→ Supplied passage:
______________________________

Can you work through a scenario describing some workload mix (few threads, their compute and I/O phases) and for a given scheduling discipline compute various metrics like average time to completion, system throughput, wait time of the tasks…
Compute: Pay attention to time slice I/O: Pay attention to I/O ops frequency Throughput: # tasks/ total time Avg. Completion Time: Total Time from Start per Task / # tasks Avg. Wait Time: Total Wait Time from Start per Task / # tasks
Do you understand the motivation behind the multi-level feedback queue, why different queues have different timeslices, how do threads move between these queues… Can you contrast this with the O(1) scheduler?
A multi-level feedback queue allows us to cover the needs of both CPU & I/O bound tasks in a single structure without having to know the task type in advance. Different timeslices provide benefits to both CPU & I/O bound tasks of varying degrees (individually and mixed). This explains the motivation behind having different queues of different timeslices. Tasks enter at the top most queue. If it yields before timeslice, it stays. If not, it gets pushed to a lower level. Tasks get a priority boost when releasing the CPU for I/O. O(1) is similar in that it applies timeslice values to priority levels. Biggest difference is that it only relies on two queues (active and expired) and it’s feedback is based on sleep time (waiting/idling). The longer sleep implies I/o intensive and gets a priority boost (-5). Smaller sleep time implies CPU intensive and gets lowered (+5)
Do you understand what were the problems with the O(1) scheduler which led to the CFS?
The problem was that the tasks in the active queue had to wait for the timeslice for all the tasks to expire before a swap occurred with the expired queue. This created too much litter in applications that needed more realtime performance such as Skype. CFS relied on a balance tree for it’s runqueue that allowed for more frequent updates of task priority.
Thinking about Fedorova’s paper on scheduling for chip multi processors, what’s the goal of the scheduler she’s arguing for?
To better handle resource contention in order to deliver better application performance.
What are some performance counters that can be useful in identifying the workload properties (compute vs. memory bound) and the ability of the scheduler to maximize the system throughput.
Traditionally, we look at instructions per cycle (IPCs). Compute bound tasks are close to 1. Memory-bound tasks are closer to 0. Fedora proposed the use of cycles per instructions (CPIs). Compute bound tasks would have a CPI of close to 1 while memory-bound tasks would be much higher than 1. To maximize system throughput, it was proposed that a core have a mixed CPI workload which leads to a well utilized processor pipeline and high CPI. A similar CPI workload leads to resource contention and wastes cycles on other cores.
Linux Scheduler Quiz: What was the main reason the Linux O(1) scheduler was replace by the CFS scheduler?
A) Scheduling a task under high loads took unpredictable amount of time.
B) Low priority task could wait indefinitely and starve
C) Interactive tasks could wait unpredictable amounts of time to be scheduled
C
Shortest Job Performance Quiz:
Assume SJF is used to schedule tasks T1, T2, T3. Also, make the following assumptions:
- scheduler does not preempt tasks
- known execution times: T1=1s, T2=10s, T3=1s
- All arrive at same time t=0 Calculate the throughput, avg. completion time and avg wait time.

______________________________

→ Work instruction a: Present the collected data rows from the first one through the line containing "center [822, 352]." as a Markdown table with the columns Row and Line. Number each line and leave out blank lines.

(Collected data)
______________________________

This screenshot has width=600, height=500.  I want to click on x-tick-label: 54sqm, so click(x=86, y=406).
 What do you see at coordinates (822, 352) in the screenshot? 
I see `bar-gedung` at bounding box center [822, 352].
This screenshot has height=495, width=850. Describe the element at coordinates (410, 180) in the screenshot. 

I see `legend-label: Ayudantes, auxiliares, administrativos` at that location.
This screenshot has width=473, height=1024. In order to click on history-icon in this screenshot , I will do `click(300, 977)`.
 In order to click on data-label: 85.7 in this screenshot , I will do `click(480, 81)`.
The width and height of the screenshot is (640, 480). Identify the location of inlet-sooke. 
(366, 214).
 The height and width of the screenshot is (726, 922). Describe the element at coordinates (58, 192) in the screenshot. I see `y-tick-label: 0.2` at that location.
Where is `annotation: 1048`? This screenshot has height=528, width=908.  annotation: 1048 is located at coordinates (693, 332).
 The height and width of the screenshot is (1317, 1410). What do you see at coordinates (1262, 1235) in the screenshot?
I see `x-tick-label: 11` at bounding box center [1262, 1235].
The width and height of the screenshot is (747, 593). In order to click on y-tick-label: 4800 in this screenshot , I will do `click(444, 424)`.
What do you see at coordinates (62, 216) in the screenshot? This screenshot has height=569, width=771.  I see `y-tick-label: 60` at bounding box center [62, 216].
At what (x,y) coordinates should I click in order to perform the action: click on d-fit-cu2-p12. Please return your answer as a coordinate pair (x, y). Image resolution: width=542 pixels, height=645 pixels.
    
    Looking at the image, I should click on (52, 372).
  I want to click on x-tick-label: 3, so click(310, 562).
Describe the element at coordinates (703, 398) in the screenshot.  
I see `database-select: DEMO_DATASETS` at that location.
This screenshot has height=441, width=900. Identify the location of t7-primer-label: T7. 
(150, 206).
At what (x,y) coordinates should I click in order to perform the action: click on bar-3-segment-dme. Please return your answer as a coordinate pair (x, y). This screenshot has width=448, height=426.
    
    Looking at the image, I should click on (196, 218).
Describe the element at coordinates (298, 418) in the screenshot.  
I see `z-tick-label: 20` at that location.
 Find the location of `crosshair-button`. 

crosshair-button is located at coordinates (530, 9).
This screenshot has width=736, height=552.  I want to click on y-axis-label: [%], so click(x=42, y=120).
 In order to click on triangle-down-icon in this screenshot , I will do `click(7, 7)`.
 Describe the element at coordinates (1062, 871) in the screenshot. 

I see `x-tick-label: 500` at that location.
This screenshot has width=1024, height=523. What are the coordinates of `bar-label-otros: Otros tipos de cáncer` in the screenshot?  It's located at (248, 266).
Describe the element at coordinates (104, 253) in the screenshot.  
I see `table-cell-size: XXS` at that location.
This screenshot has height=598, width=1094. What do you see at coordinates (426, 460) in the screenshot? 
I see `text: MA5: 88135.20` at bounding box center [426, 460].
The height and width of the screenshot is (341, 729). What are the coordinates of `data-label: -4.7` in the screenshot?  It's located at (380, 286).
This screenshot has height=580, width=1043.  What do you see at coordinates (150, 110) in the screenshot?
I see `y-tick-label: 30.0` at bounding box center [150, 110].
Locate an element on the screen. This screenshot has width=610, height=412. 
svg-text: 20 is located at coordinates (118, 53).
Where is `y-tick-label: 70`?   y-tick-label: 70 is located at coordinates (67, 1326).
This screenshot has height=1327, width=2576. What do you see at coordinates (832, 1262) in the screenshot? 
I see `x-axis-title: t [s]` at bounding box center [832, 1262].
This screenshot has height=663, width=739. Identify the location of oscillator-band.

______________________________

→ Work instruction b: From the scheduling notes, copy the passage from "Do you understand what" through "of task priority.".

→ Solution a:
| Row | Line |
|---|---|
| 1 | This screenshot has width=600, height=500.  I want to click on x-tick-label: 54sqm, so click(x=86, y=406). |
| 2 |  What do you see at coordinates (822, 352) in the screenshot?  |
| 3 | I see `bar-gedung` at bounding box center [822, 352]. |

→ Solution b:
Do you understand what were the problems with the O(1) scheduler which led to the CFS?
The problem was that the tasks in the active queue had to wait for the timeslice for all the tasks to expire before a swap occurred with the expired queue. This created too much litter in applications that needed more realtime performance such as Skype. CFS relied on a balance tree for it’s runqueue that allowed for more frequent updates of task priority.